Readiness for the future of mobility is a hot topic as global cities continue to expand, infrastructure reforms itself and new models of sustainable transport lend unique challenges and opportunities. The pressure is building, with the Organisation for Economic Co-operation and Development (OECD) estimating that close to 70% of the world’s population will live in urban areas by 2050. How leaders and organisations respond to this will dictate the way in which societies operate and industries thrive.
To get an impression of our world’s current state, Deloitte have created their own City Mobility Index. Using in-depth research, the study measures the current transportation landscapes and infrastructure of cities around the world, as well as their readiness for the evolution ahead. You can read the full index here.
The New Zealand-specific results were formally presented by Deloitte Australia Partner and transport specialist, Liesbet Spanjaard, last month in Wellington, where she discussed what needs to be done and the way in which leaders must prepare for disruptive change.

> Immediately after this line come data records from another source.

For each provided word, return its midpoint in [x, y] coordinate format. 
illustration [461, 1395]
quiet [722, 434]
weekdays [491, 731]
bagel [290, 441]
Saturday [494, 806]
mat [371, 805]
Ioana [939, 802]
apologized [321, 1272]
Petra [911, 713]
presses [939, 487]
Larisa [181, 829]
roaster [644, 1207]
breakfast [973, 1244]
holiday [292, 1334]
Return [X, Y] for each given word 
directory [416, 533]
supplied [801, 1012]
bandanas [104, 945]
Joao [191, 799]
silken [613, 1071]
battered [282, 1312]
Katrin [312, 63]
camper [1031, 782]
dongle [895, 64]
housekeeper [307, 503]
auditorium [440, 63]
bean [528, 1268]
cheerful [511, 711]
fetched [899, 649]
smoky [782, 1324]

So where to start in improving Auckland, and in turn New Zealand’s mobility? Liesbet has some suggestions, saying ‘the first thing is to continue on the investment in the infrastructure to tackle pressure on the networks. One of the key measures around performance and resilience in the Index looked at is congestion, for example, and that often becomes an ongoing issue, so investing effectively in infrastructure is critical.’

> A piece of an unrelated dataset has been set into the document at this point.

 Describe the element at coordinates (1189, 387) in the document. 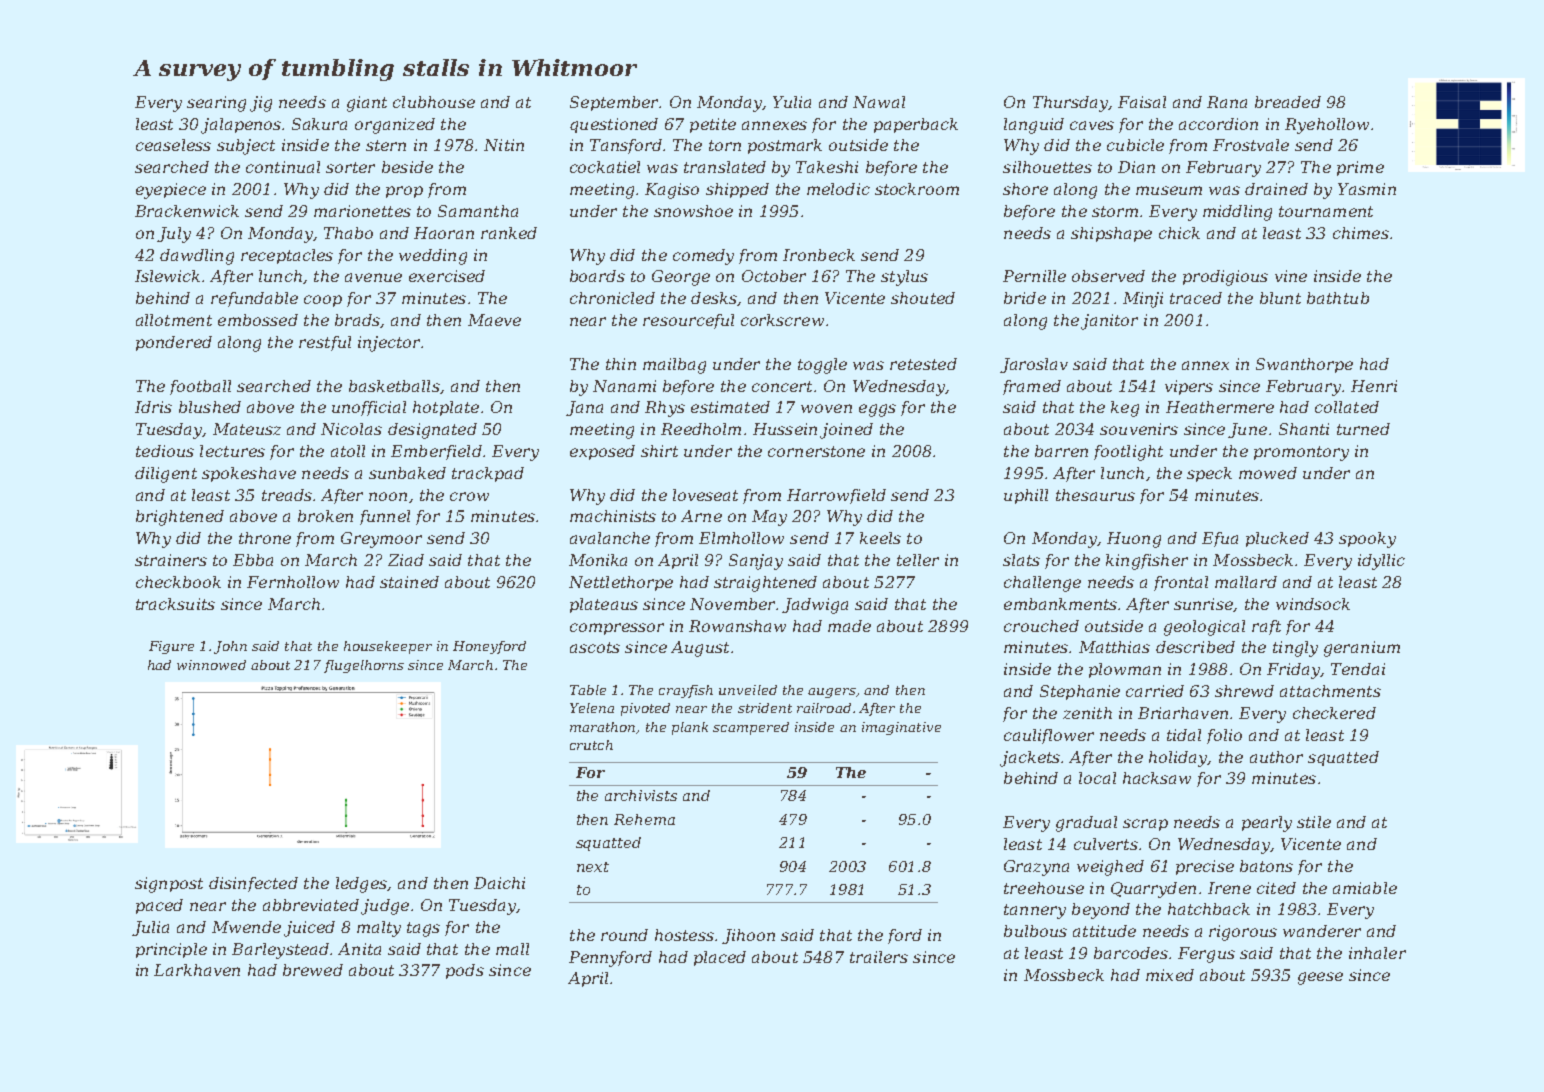

I see `vipers` at that location.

Congestion isn’t anything new to those living in New Zealand’s cities, but making practical steps towards tackling issues such as this can be tricky and should be considered carefully. Liesbet says that ‘it can be valuable to prioritise discussions around transport pricing and the levers you have at your disposal to manage demand, such as congestion charges. This can help people make an informed decision about how they want to move and what they most want to utilise. Whether you want to go down that path is another question.’
'One of the key measures around performance and resilience in the Index is congestion, for example, and that often becomes an ongoing issue, so investing effectively in infrastructure is critical.'
In her presentation, Liesbet also talked about the concept of a ‘bus stigma’ that stops people from using public transport and using cars instead. Auckland certainly sees some of this, with 83% of people in the City Mobility Index’s Auckland study using cars to make journeys. In contrast, just 8% use public transport. Compare that to Stockholm’s results, where 47% surveyed relied on buses and trains to travel.

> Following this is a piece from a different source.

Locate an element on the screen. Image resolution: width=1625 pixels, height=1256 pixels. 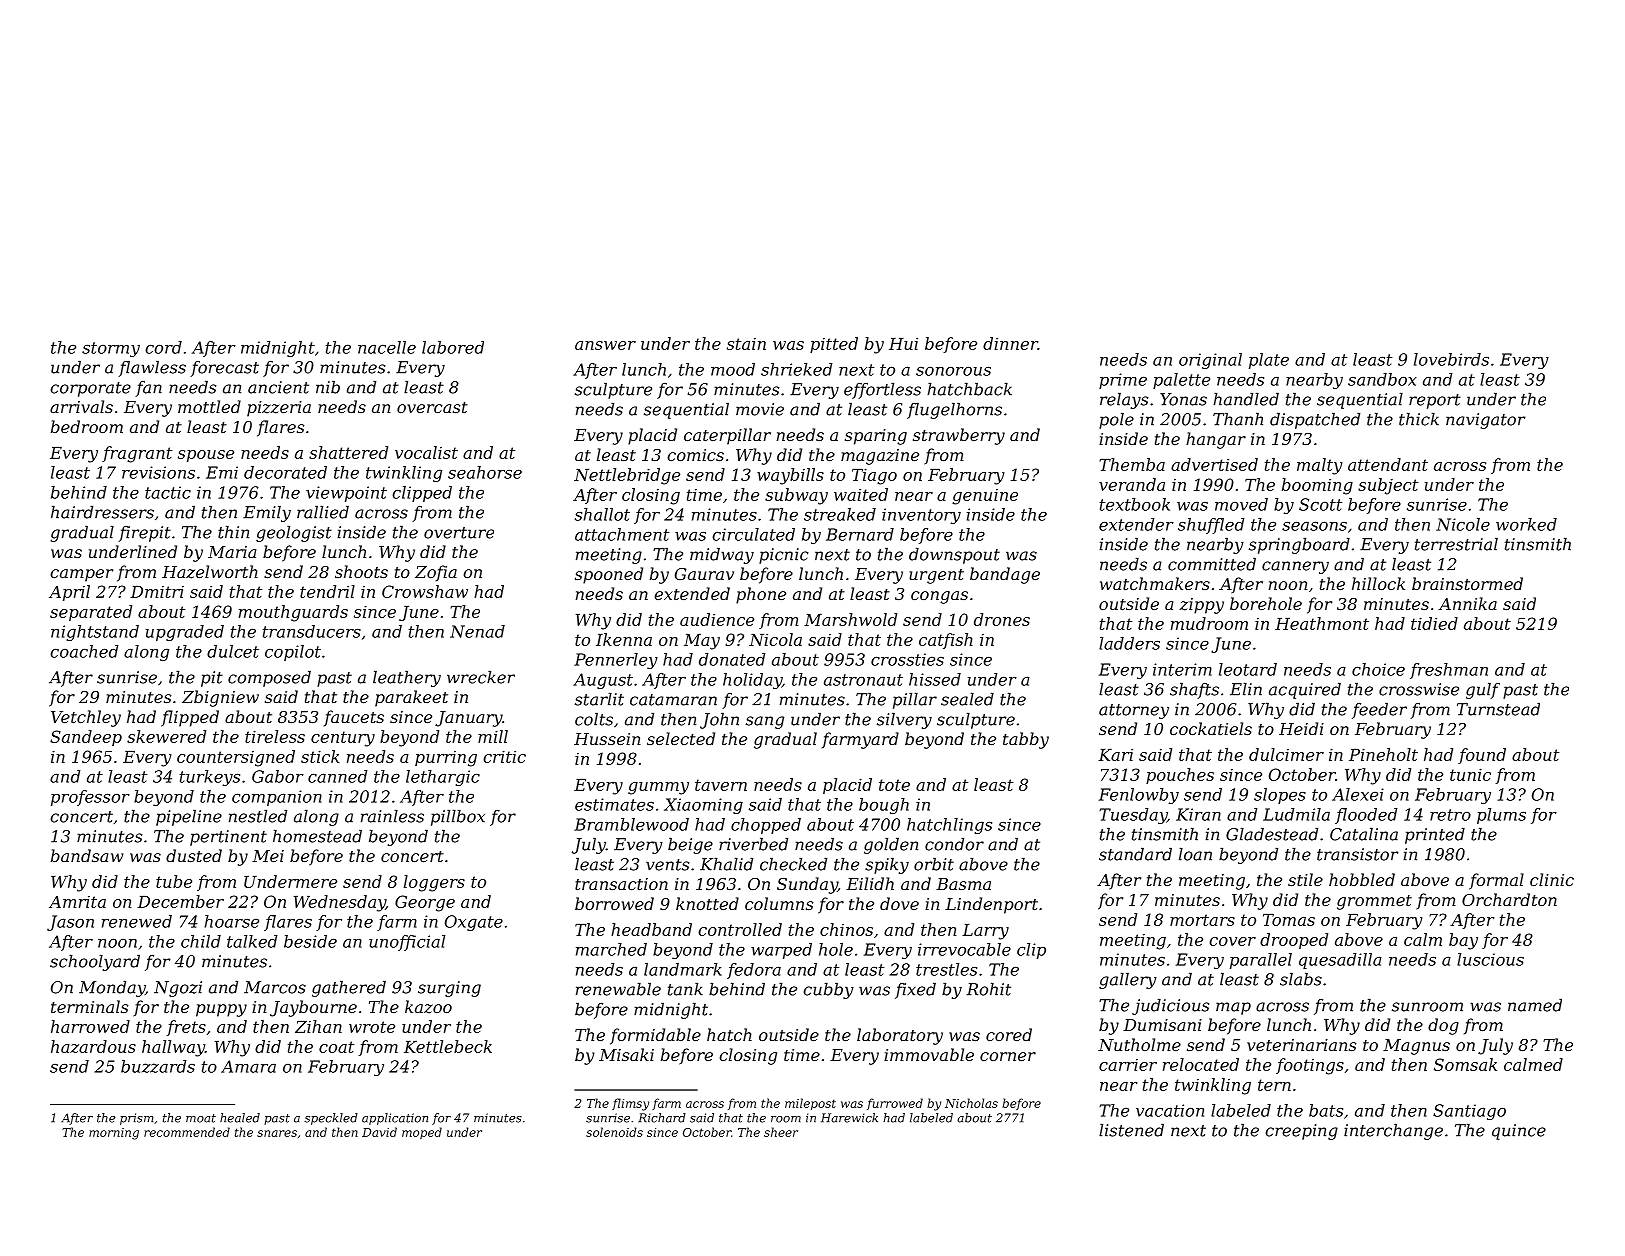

To deal with this, Liesbet emphasised the importance of improving the system to break down that larger cultural stigma, stating, ‘if you need to be at a meeting, catch a plane or get home to pick up your children, the public transport needs to be reliable. That’s the most important thing that governments can do, by setting the right KPIs around designing a service that will meet the needs of the users. Then, once you move away from those concerns, I think the bus stigma starts to go down.’
Of course, transport only works so well as the infrastructure which it operates in, and when it comes to transforming city infrastructure, there’s plenty of pressure on those at the top. Not only that, but as Liesbet points out, the level of constant innovation and disruptive newcomers in the world of transport lends new challenges. She says that ‘what's really important is that leadership is prepared for the rapid pace of change with infrastructure plans and strategies.’ Instead of longer-term plans, leaders must adopt an agile approach to constantly adapt their future plans, all whilst working with clear goals in mind.
'What's really important is that leadership is prepared for the rapid pace of change with infrastructure plans and strategies.'
The City Mobility index brings together key metrics, but it also provides insight into the diversity of the cities surveyed. As Liesbet points out, all cities have evolved differently. Some cities may be better suited to ‘active transport’ in the form of bicycles, whilst other rely far more heavily on motorised vehicles, making shared eco-friendly goals near impossible to achieve. Instead, each city and country must set their own path, their own goals, harness their unique strengths in geography and culture, and build on their weak spots.
On her visit, Liesbet spoke about New Zealand’s unique strengths, saying, ‘New Zealand really stands out with its regulatory framework and the fact that it's not as prescriptive as other environments. That has helped drive opportunity for innovation here and has attracted a lot of interested parties in terms of their ability to test some of the new technologies.’
'New Zealand really stands out with its regulatory framework and the fact that it's not as prescriptive as other environments.'
The country’s size is beneficial too, with Liesbet praising the close links and communications between councils. As she points out, ‘with there being only one and a half degrees of separation between people in New Zealand, versus six degrees of separation in other countries, the ability to reach people and be able to talk to them quickly really supports the ability to take plans forward.’
Be open to change – be agile
As well as those in power, New Zealand’s industries will have to be open to change. Whether it’s scooters operated by apps or electric vehicles, how companies respond to a disruptive, changing landscape will define their future success. In the end, as with government and councils, the key is to be agile in their thinking. Liesbet says that ‘companies are starting to think about how they can stay relevant, and it might require thinking differently – and understanding that their customers might become different too.’